Reviewed: Sex and the City 2

Sex and the City 2
Directed by Michael Patrick King

It would take a lot of Cosmos to erase the horror that is the karaoke scene in Sex and the City 2. The ladies are in an Abu Dhabi nightclub, vacationing gratis in the United Arab Emirates courtesy of a wealthy hotel owner who may become one of Samantha's clients. She secretly signs up the group to get onstage and warble, and when Charlotte worries that she may not know the song, Samantha tells her: "Oh, you know it." At which point you're thinking: "I Will Survive?" "Hit Me With Your Best Shot?" "Don't Stop Believin'?"

Try "I Am Woman."

Anyone who thought, Really? on Oscar night when Kathryn Bigelow was escorted to a snippet of that tune after she won Best Director will cringe at the spectacle. The four ultra-modern women — Carrie (Sarah Jessica Parker), Miranda (Cynthia Nixon), Samantha (Kim Cattrall), and Charlotte (Kristin Davis) — make like Helen Reddy and enthusiastically belt the feminist anthem as the burqa'd members of the audience sing along, getting empowered. Just a wee bit in-your-face, no?

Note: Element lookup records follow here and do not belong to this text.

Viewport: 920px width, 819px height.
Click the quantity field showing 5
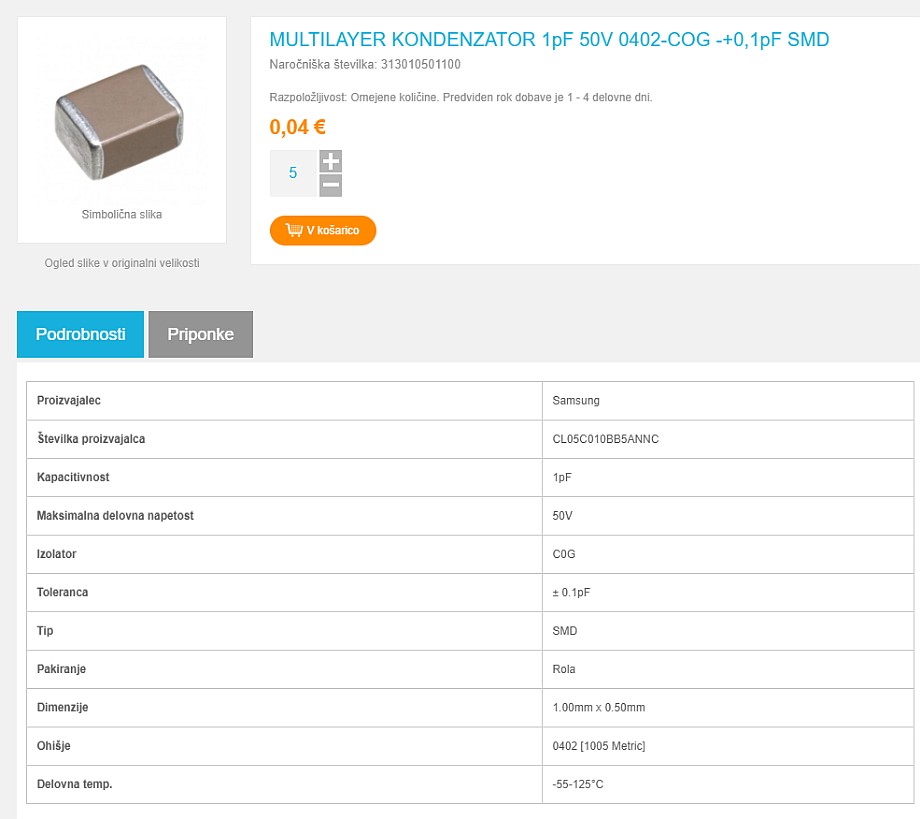point(293,173)
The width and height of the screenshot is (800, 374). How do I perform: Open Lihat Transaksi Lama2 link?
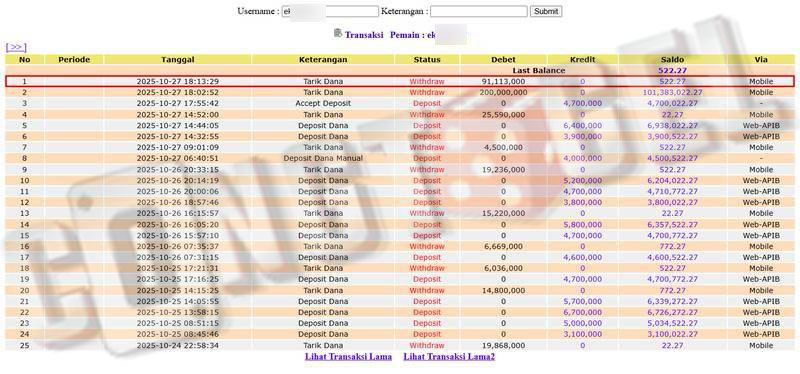[x=449, y=357]
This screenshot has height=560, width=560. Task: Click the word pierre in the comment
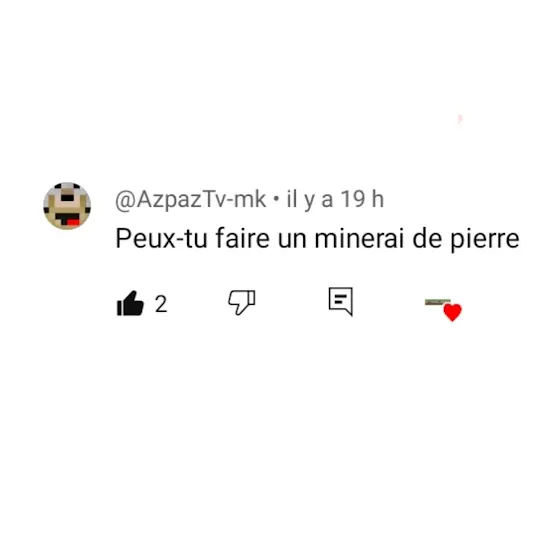point(485,240)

That message isn't the only thing that's in your face during the film's seemingly endless 146 minutes. Among the absurdities: Samantha sitting at her desk, panties approximately midcalf, as she "freshens up" for a date. Charlotte's curvy, braless Irish nanny jumping up and down and later getting her white tank wet while a wacky jig accompanies her jiggling endowments. And — just to be fair — multiple close-ups of the kind of packages you don't take home from Bergdorf Goodman. Fans are probably used to seeing these ladies lounge around their homes in couture and heels. Yet when Charlotte freaks out because one of her children gets red paint on her vintage cream Valentino, you want to yell, "Well, what did you think would happen, you dipshit?"

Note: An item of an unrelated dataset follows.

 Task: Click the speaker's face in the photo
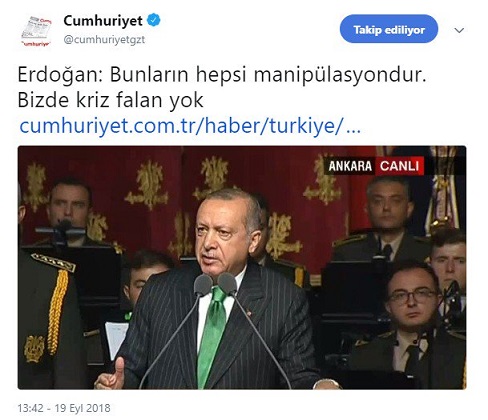tap(227, 233)
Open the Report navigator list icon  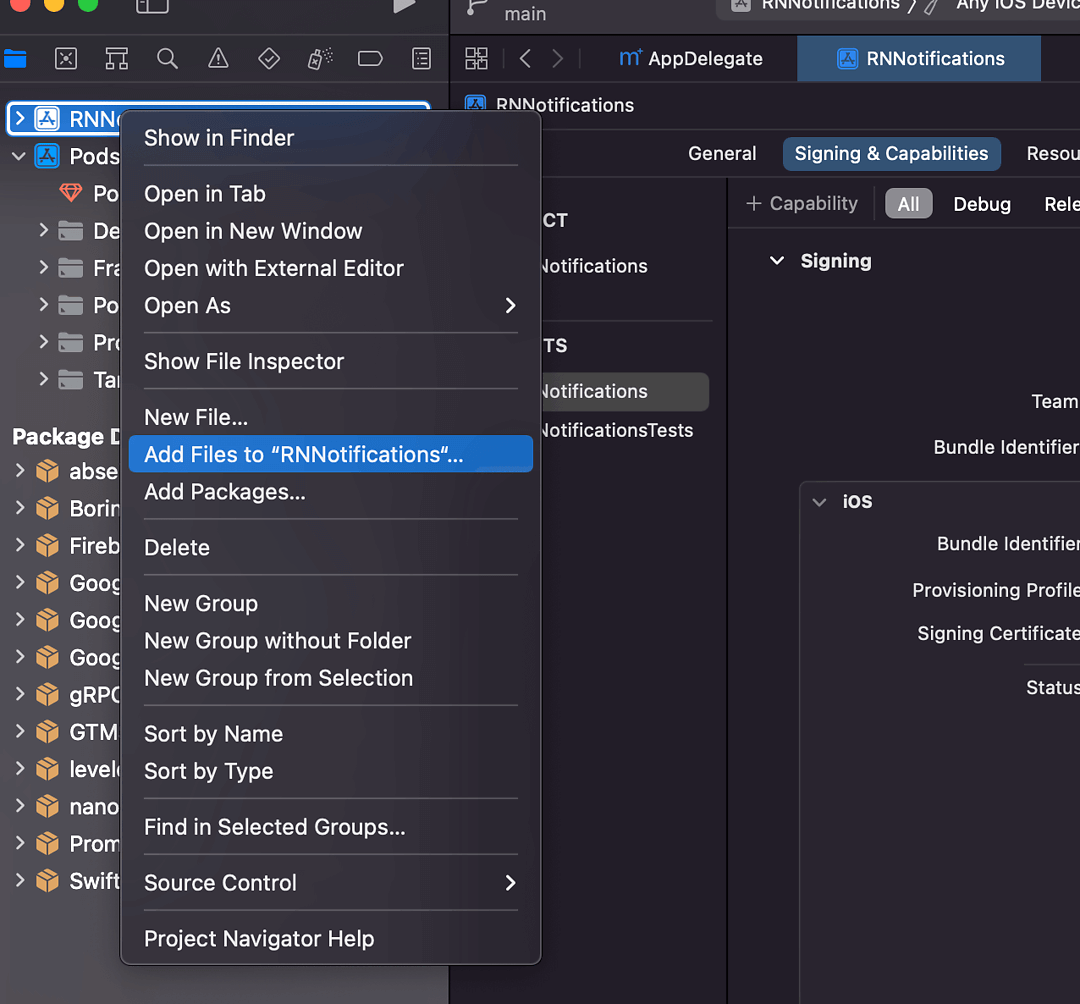click(421, 58)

Not that the rest of the sequel to 2008's OK-enough movie version of the usually terrific HBO series doesn't test your patience as well. Besides writer-director Mark Patrick King's bizarre decision to send these I-Love-New Yorkers to the Middle East — though, for political reasons, the film was shot in Morocco — nearly everything that made the show fun is gone. The fashion is hideous. (Even Sarah Jessica Parker told Entertainment Weekly that they were "dressed like lunatics" during a camel-riding scene.) The puns are awful. (Samantha, going through menopause and having difficulty getting turned on, cries "Lawrence of my labia!" after meeting a handsome man in the desert. Because the desert's the place to be to meet eligible men.) And the frank, open-minded remarks about sexuality are occasionally borderline offensive. ("Just when you thought that everyone was too old to get married," Carrie says, "here come the gays!")

The latter is front-loaded as the film kicks off at Stanford (Willie Garson) and Anthony's (Mario Cantone) wedding. There's a lot of talk about the gay-this and gay-that, how gay the garish setting is, and even — get ready for your head to hit the keyboard — a pan of the alternative-lifestyle-member chorus as they sing "Sunrise, Sunset." Exactly during the line of "even as we gaze." Oof.

In light of all that, it's somewhat shocking that one of the campiest elements of the film is also one of its most entertaining: Ms. Liza Minnelli cameos as the wedding officiant and tops things off with a creakier but nonetheless impressive re-creation of Beyonce's "Single Ladies (Put a Ring on It)" video. Yes, Minnelli proves a woman of the '00s while the gals are musically stuck in the '70s.

SATC 2 is best, ironically, when it gets serious. Subplots include Carrie and Big (Chris Noth) struggling with the reality of their spicy courtship devolving into a predictable take-out-and-TV marriage. Charlotte is beside herself caring for two young daughters, one colicky; this leads to a moving conversation between her and Miranda about the true difficulties and guilt of motherhood (i.e. shutting yourself in another room while your toddler screams, not competing to get into a good daycare). There are even a couple of throwaway lines about the economy.

This is not a universe, however, in which a recession can exist beyond a bit of dialogue. Once they get to Abu Dhabi, the decadence is nearly suffocating. The women fly in a private plane with individual cabins, each gets her own driver and butler when they arrive, everything is gilded in their huge, $22,000-a-night suite.

And this is what the film boils down to: The franchise is no longer about friendship or romance or the concerns of middle-aged-but-fabulous women. It's a marathon of shopping, eating, oooh-ing, and gasping. Or, for the viewers, retching and dozing.